Improvvisamente il cane si alzò, ringhiando. Jack si girò in tempo per vedere la porta chiudersi e l'ombra di un uomo arretrare dietro il vetro smerigliato.

«Entra, tesoro, è aperto», gridò Betty, gettandosi il panno sulla spalla e uscendo da dietro il bancone. Aprì la porta e rimase immobile per un attimo, mordicchiandosi le unghie e fissando la strada, prima di rinunciare e richiuderla. «Uno dei soliti. Deve averla vista ed essersi convinto che è un giornalista.» Prese il bicchiere, pulì il bancone e lo posò su una salvietta nuova. «Oppure sapeva che lei è un poliziotto.»

Il pastore si sedette vicino alla stufa e si grattò l'orecchio con la zampa posteriore grigia, gli occhi socchiusi dal piacere.

Quando Jack uscì, le strade erano deserte. I marciapiedi si erano asciugati, ma gli alberi sgocciolavano ancora e i lombrichi strisciavano tra le crepe del selciato. All'improvviso si accorse di un'ombra sul marciapiede che lo seguiva allo stesso passo e del lieve cigolio degli ingranaggi di una bici. Si voltò.

«Salve, detective!»

Rebecca fermò la bicicletta e posò una lunga gamba sul cordolo, per mantenersi in equilibrio. Indossava un paio di pantaloncini marroni, una felpa larga color beige e aveva i capelli raccolti a coda di cavallo. Alla ruota posteriore era legata, con cinghie di canapa, una cartella di cuoio.

Jack infilò le mani in tasca. «È una coincidenza?»

«Non esattamente.» Il lillà sotto cui si trovavano le gocciolava sulla felpa, facendo sbocciare alcune macchioline nere. «Ho continuato a venire al pub, sa, chiedendomi se… e l'ho vista uscire.»

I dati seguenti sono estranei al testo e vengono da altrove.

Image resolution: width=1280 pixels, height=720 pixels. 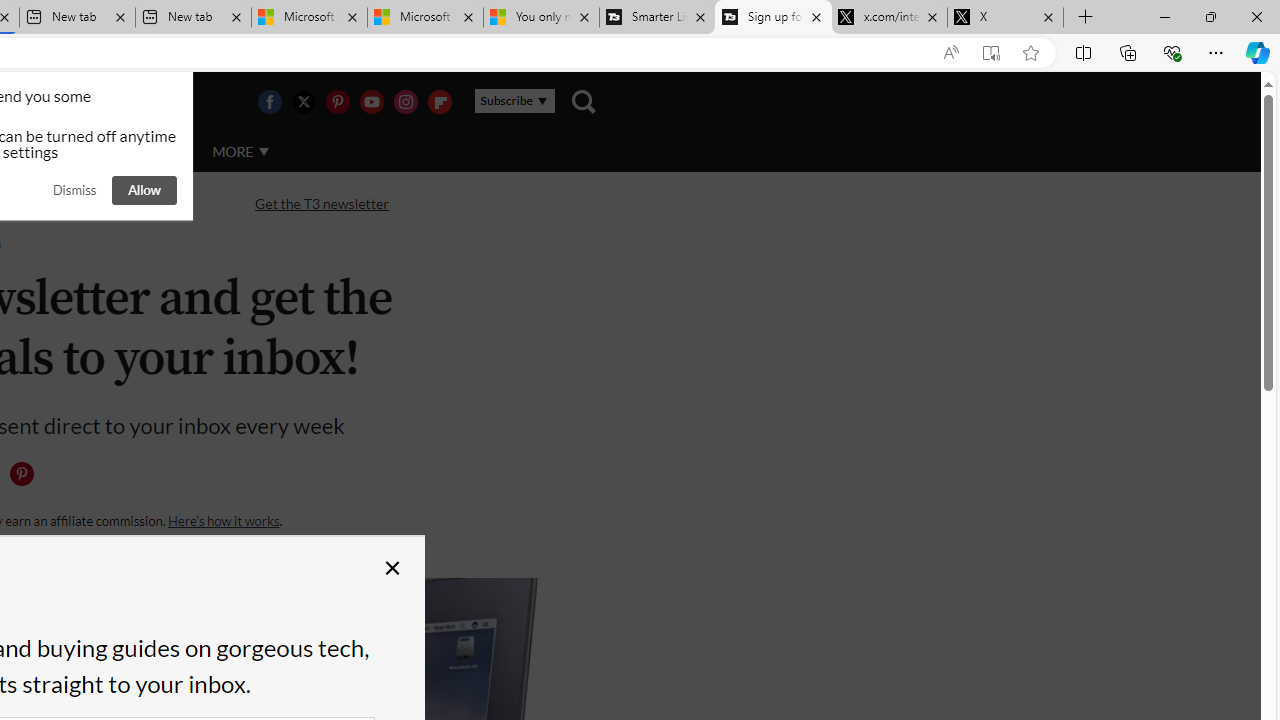 I want to click on 'Microsoft Start Sports', so click(x=308, y=17).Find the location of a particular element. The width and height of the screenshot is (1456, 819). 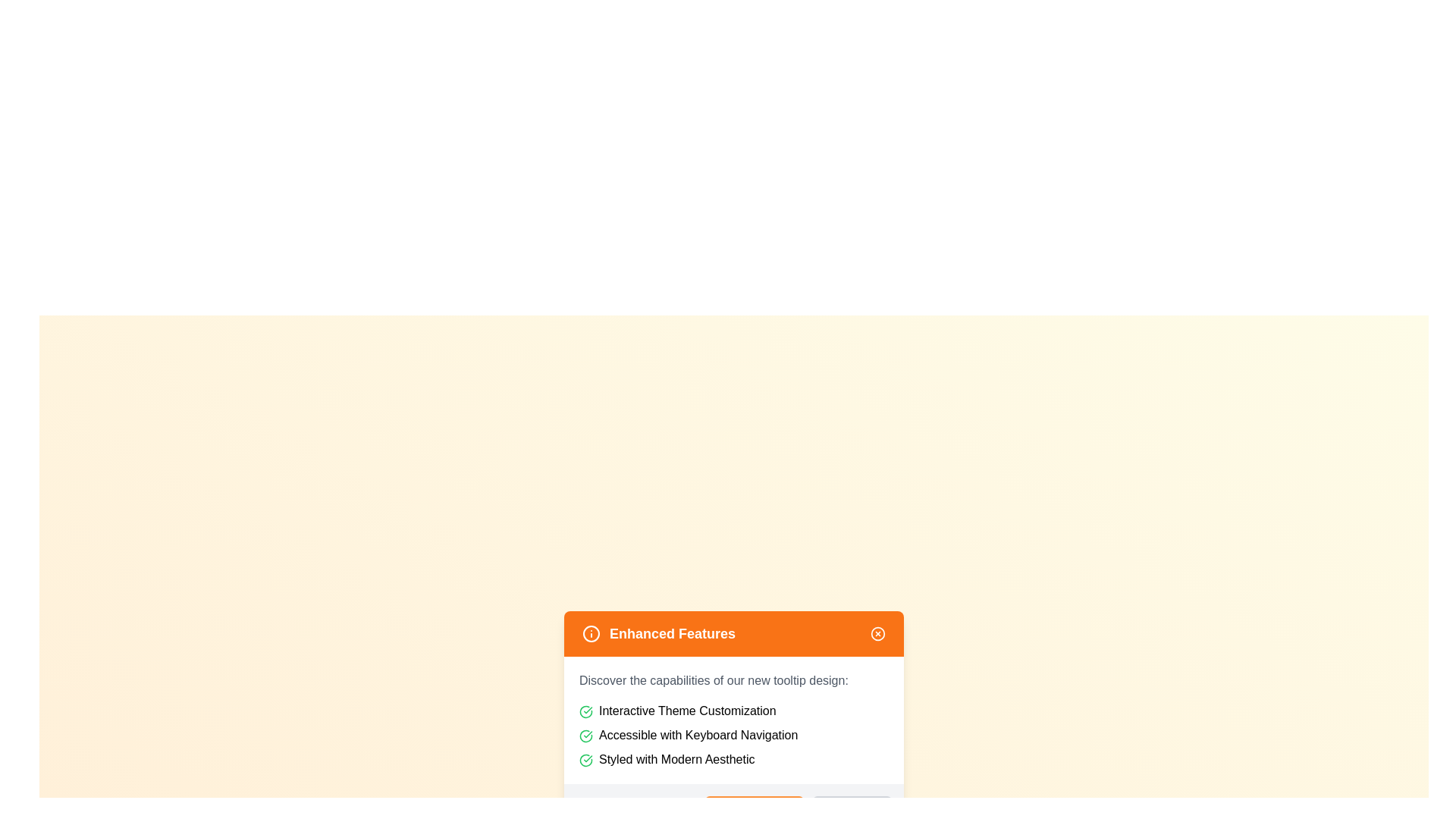

the text label displaying 'Enhanced Features' which is styled with white text on an orange background and positioned in the upper-left part of the header bar is located at coordinates (658, 634).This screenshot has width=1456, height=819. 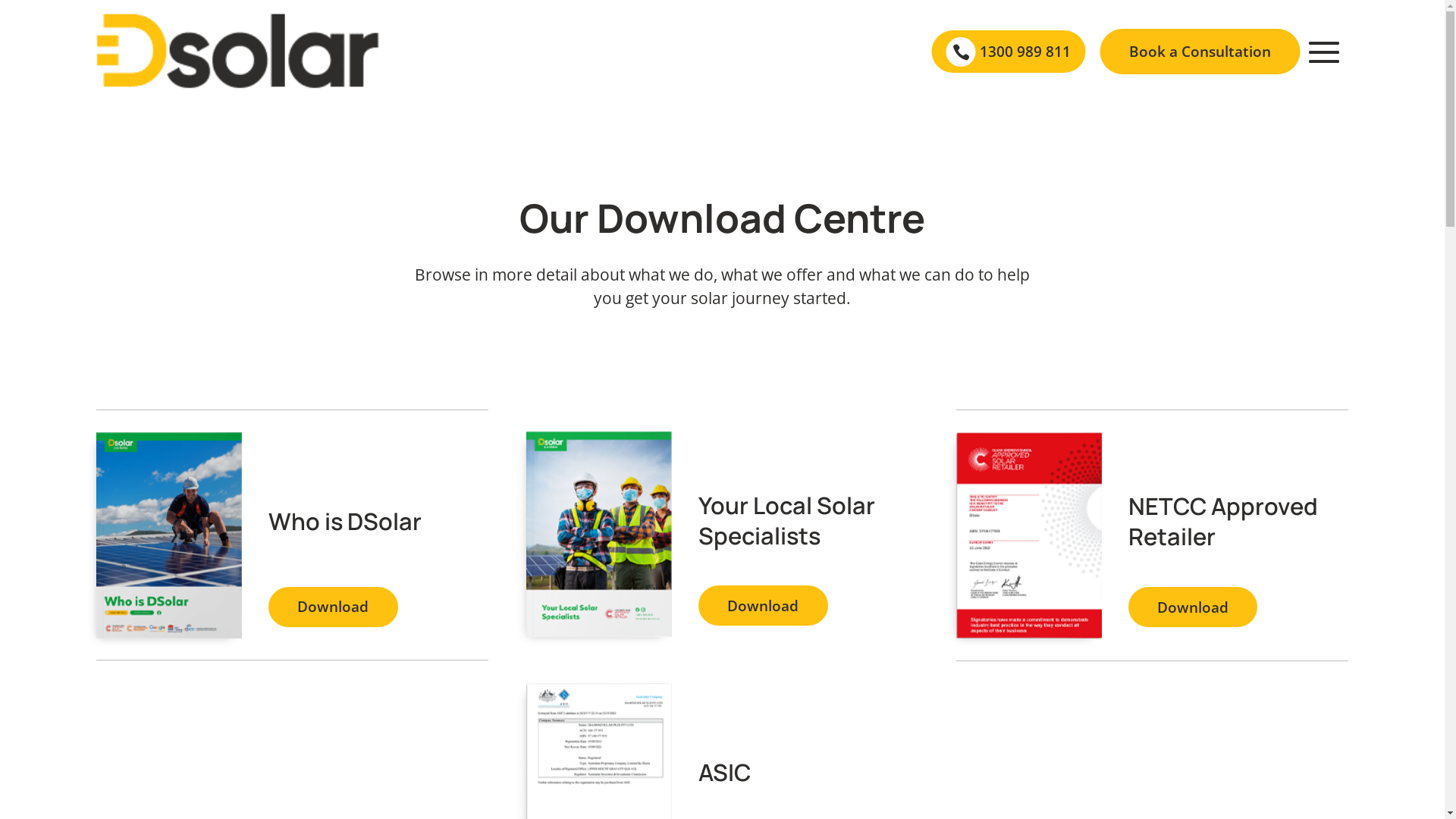 I want to click on 'Book a Consultation', so click(x=1199, y=51).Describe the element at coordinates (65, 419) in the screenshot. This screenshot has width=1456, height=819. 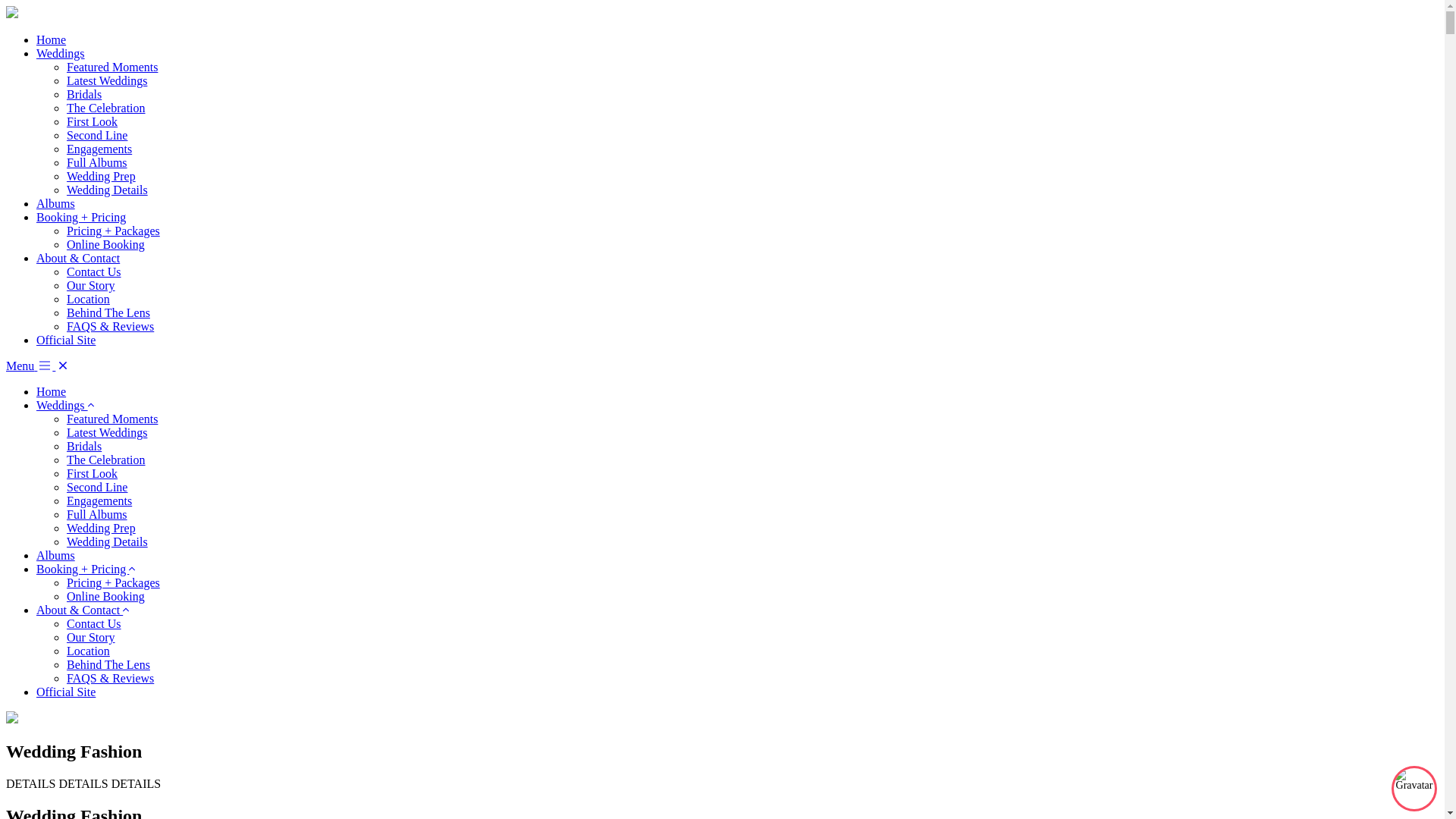
I see `'Featured Moments'` at that location.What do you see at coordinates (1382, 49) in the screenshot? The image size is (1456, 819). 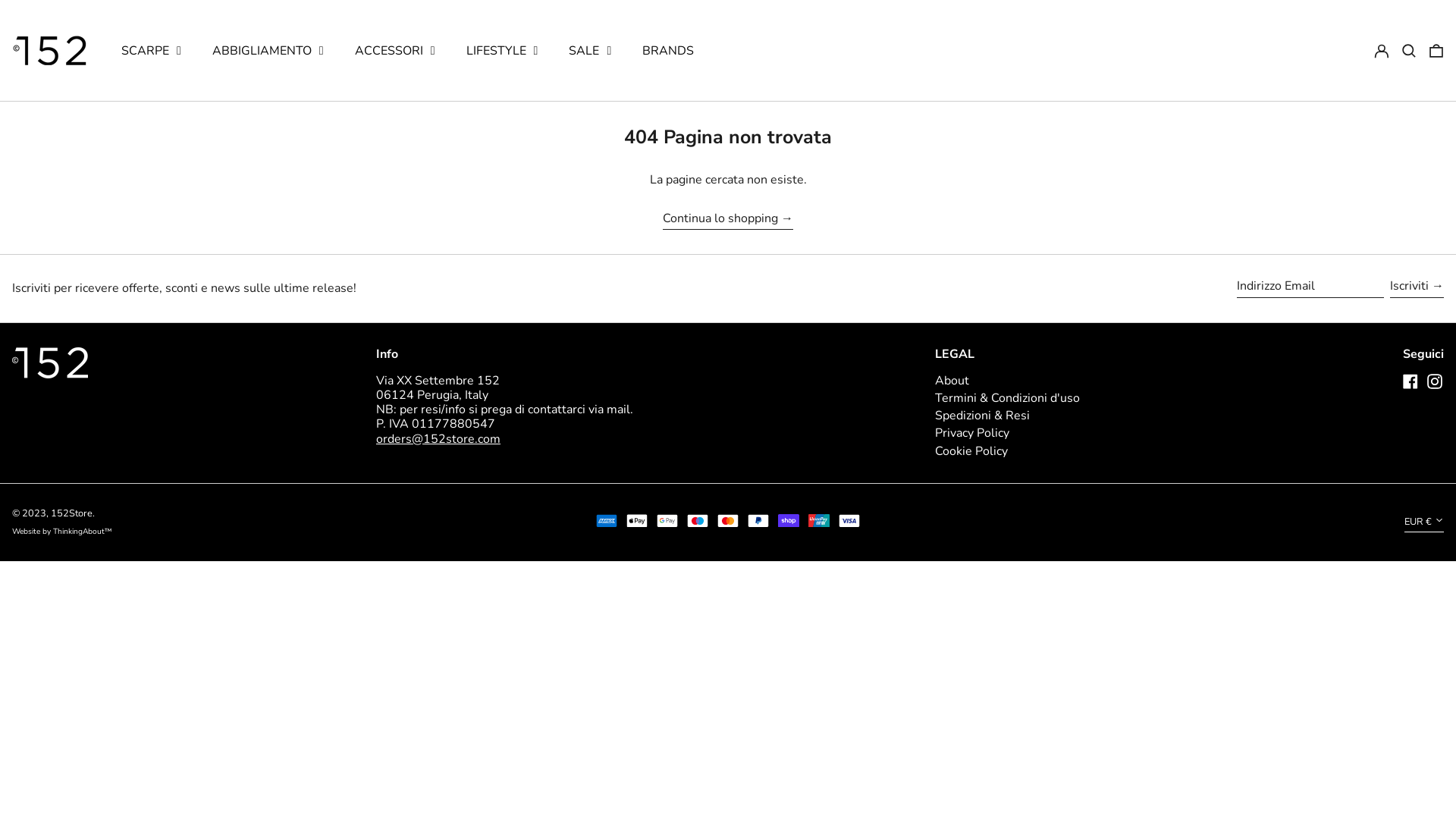 I see `'Log in'` at bounding box center [1382, 49].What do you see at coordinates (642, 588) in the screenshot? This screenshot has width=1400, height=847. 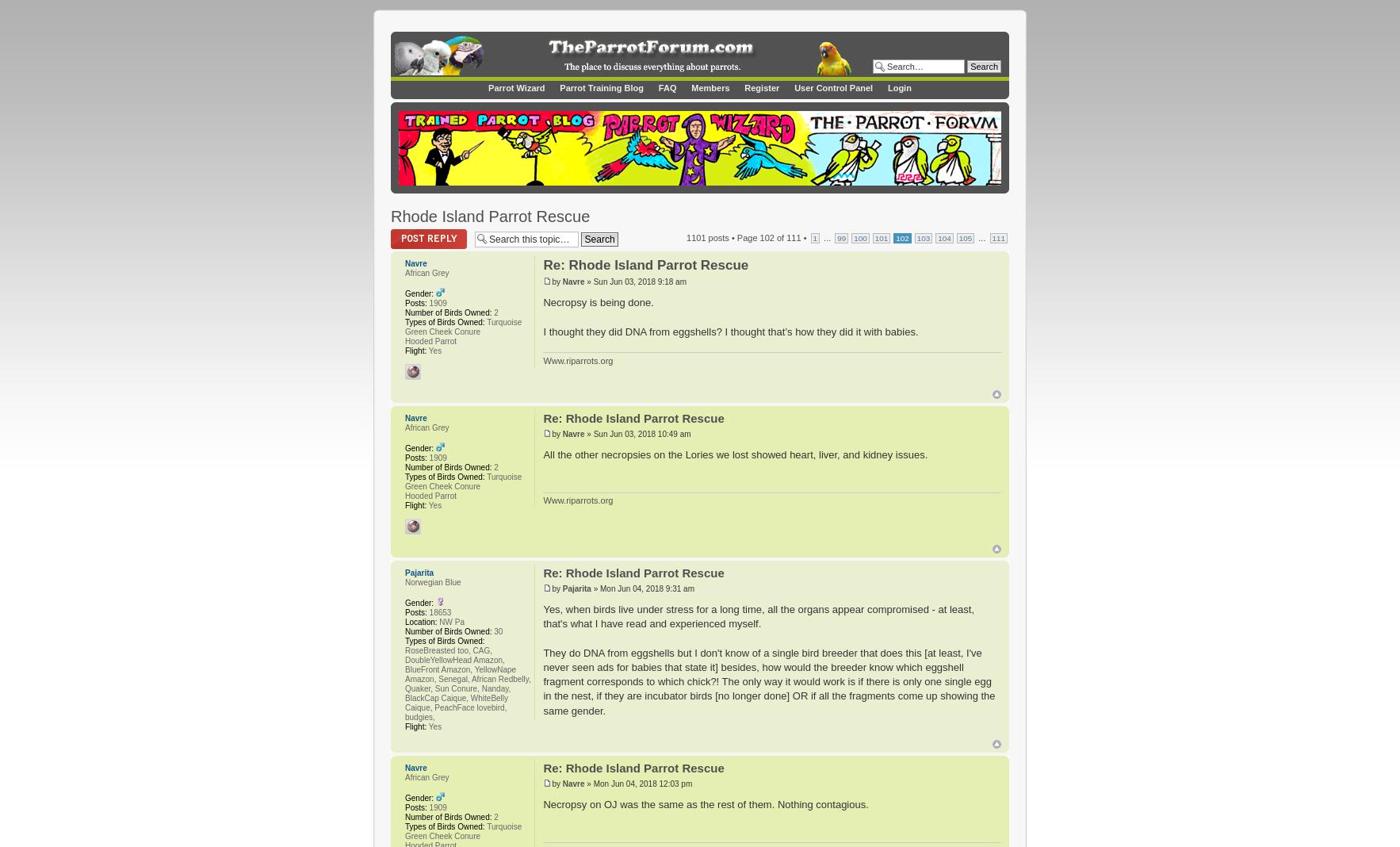 I see `'» Mon Jun 04, 2018 9:31 am'` at bounding box center [642, 588]. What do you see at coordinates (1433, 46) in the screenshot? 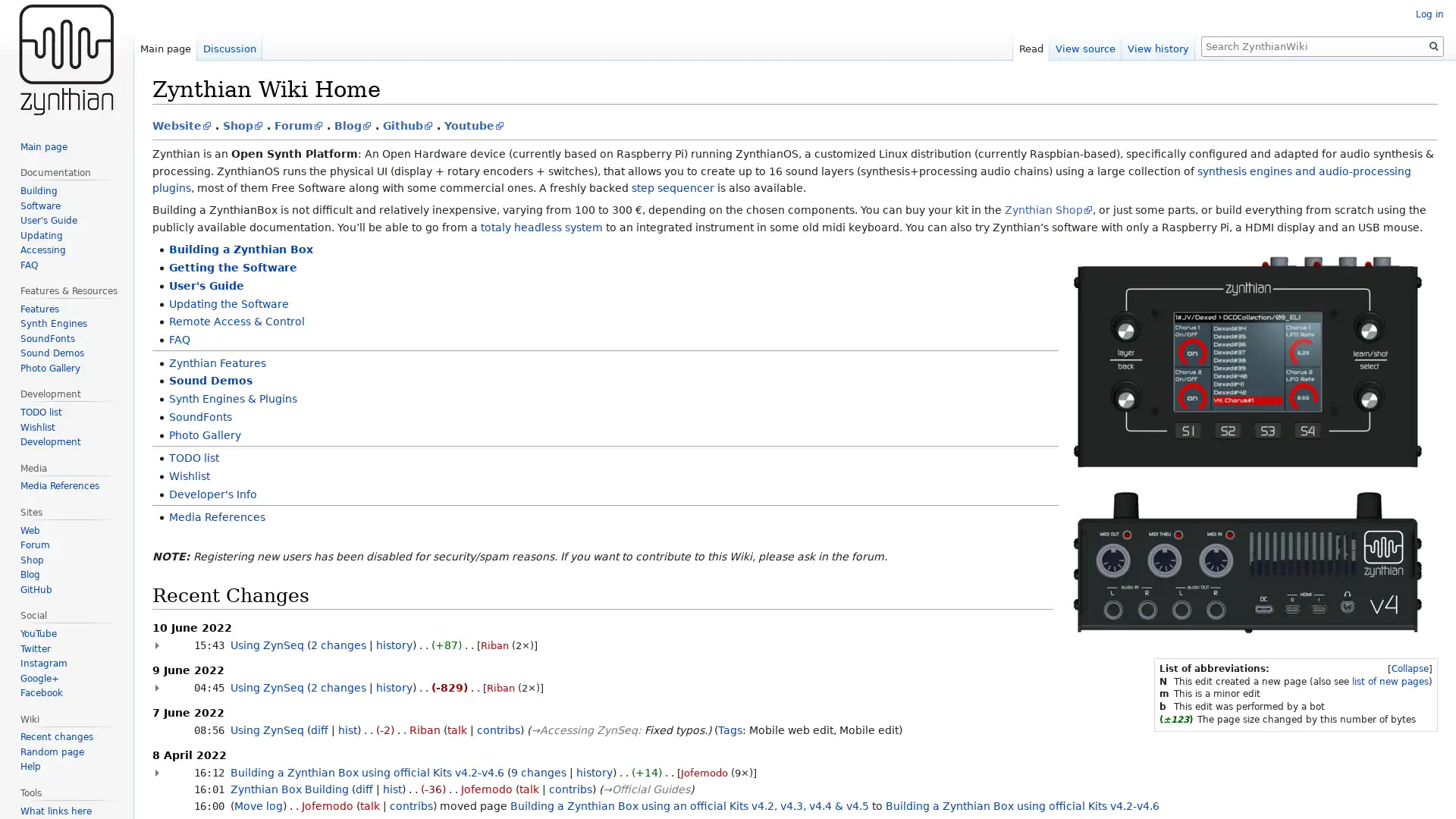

«Capisco», rispose lui, intuendo che aveva qualcosa da dirgli. «Si è ricordata qualcosa?»

«Be', sì.» Torse la bocca, come se intendesse scusarsi. «Ma probabilmente non è nulla. Probabilmente per lei è una perdita di tempo.» Le sue unghie bianche e forti armeggiavano con le cinghie di canapa. Jack si era quasi scordato quanto fosse bella.